Sacs de couchage, couvertures chaudes et doudounes de rigueur. Ils étaient près d’une trentaine d’élus de Paris et sa banlieue à avoir répondu mercredi soir à l’appel de Mama Sy, conseillère municipale sans étiquette d’Étampes, dans l’Essonne. Alors qu’une vague de froid balaie l’Hexagone depuis bientôt une semaine, la jeune édile avait invité hommes et femmes politiques de tous bords à venir dormir dans les rues de la capitale, comme de vrais sans-abri.

Ce petit monde s’est donc réuni vers 21 heures près des voies ferroviaires de la gare d’Austerlitz. Anne Lebreton, élue LREM du IVe arrondissement de Paris, a amené avec elle deux sacs de couchage, un tapis de sol, et une grosse couverture. «Cette couverture a une histoire. Elle a appartenu à un SDF, Hassan, qui vivait à côté de chez moi pendant plusieurs années. Il me l’a confiée quand il est parti à l’hôpital et il est mort», raconte-t-elle au Figaro. «Aujourd’hui, nous avons fait un coup de communication formidable», se félicite l’adjointe, toutefois «inquiète» des -3 degrés qu’affiche le mercure.

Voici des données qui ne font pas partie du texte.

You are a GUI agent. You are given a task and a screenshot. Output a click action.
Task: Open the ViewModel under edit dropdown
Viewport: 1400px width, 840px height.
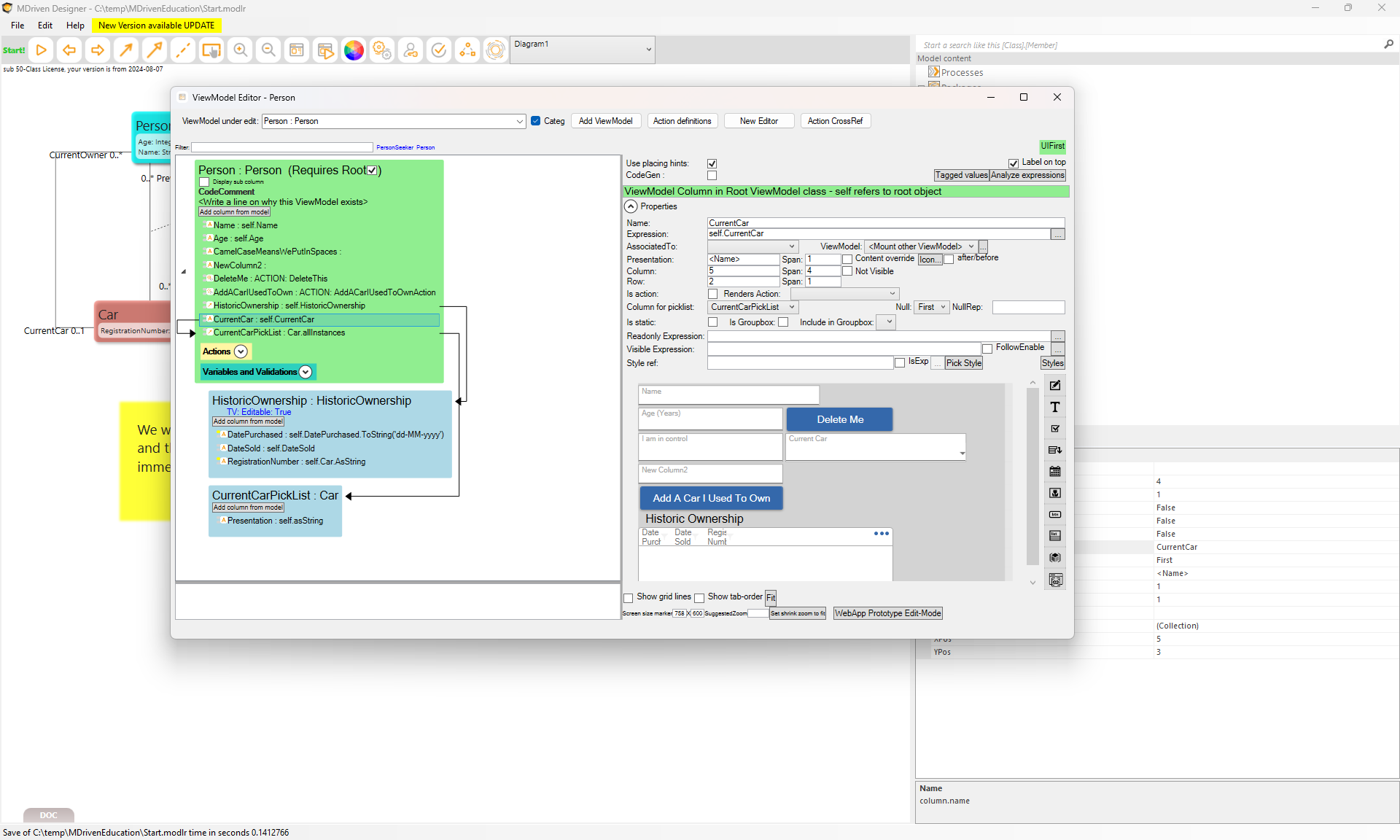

Face à une centaine de journalistes, les élus, qui portent tous une écharpe tricolore en bandoulière, tentent tour à tour de mettre en évidence les conditions de vie difficiles des SDF. «En 2018, en France, 140.000 personnes vivent encore dans la rue. En 2017, 500 personnes y ont perdu la vie à cause du froid ou de la faim. Depuis janvier, en Île-de-France, vingt personnes y sont décédées. C’est scandaleux», s’indigne Mama Sy, également éducatrice spécialisée en Seine-Saint-Denis. Lors d’un précédent comptage, la mairie de Paris a estimé à 3000 le nombre de SDF dans la capitale.